-- BEGIN --

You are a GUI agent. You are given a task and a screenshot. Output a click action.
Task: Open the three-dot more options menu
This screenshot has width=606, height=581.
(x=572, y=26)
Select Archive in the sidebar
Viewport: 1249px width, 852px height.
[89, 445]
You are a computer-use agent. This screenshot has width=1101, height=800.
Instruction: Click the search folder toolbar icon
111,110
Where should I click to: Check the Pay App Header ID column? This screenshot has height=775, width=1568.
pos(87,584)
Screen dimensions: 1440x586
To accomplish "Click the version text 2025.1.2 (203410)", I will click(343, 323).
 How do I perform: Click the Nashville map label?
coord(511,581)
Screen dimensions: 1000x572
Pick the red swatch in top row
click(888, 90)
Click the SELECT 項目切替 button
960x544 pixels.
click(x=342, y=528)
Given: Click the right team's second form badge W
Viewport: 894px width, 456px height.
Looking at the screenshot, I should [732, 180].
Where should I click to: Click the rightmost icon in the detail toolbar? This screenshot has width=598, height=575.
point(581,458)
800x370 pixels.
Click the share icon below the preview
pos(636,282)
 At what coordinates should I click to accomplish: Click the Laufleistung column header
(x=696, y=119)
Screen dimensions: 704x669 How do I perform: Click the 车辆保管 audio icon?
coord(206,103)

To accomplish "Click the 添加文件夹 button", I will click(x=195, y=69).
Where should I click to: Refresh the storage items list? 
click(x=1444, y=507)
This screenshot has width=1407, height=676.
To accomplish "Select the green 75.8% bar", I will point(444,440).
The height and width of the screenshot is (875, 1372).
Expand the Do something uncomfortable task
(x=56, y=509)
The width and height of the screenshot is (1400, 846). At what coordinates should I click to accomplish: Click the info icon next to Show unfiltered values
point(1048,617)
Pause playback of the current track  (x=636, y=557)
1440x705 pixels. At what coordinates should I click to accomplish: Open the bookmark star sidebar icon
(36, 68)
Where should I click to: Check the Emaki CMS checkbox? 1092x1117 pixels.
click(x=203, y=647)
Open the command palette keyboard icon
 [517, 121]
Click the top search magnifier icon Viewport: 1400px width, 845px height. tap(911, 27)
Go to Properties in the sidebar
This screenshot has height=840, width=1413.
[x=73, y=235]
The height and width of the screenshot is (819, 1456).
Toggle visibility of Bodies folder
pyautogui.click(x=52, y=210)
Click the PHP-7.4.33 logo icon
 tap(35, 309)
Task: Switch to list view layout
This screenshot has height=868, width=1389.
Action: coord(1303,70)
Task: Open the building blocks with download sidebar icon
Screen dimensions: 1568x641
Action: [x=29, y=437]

-- END --

▶ _Task to carry out_
Copy the lines from the start of the records through the line containing "coord(511,581)", including both of those lines.

▶ _Written solution_
You are a GUI agent. You are given a task and a screenshot. Output a click action.
Task: Open the three-dot more options menu
This screenshot has width=606, height=581.
(x=572, y=26)
Select Archive in the sidebar
Viewport: 1249px width, 852px height.
[89, 445]
You are a computer-use agent. This screenshot has width=1101, height=800.
Instruction: Click the search folder toolbar icon
111,110
Where should I click to: Check the Pay App Header ID column? This screenshot has height=775, width=1568.
pos(87,584)
Screen dimensions: 1440x586
To accomplish "Click the version text 2025.1.2 (203410)", I will click(343, 323).
 How do I perform: Click the Nashville map label?
coord(511,581)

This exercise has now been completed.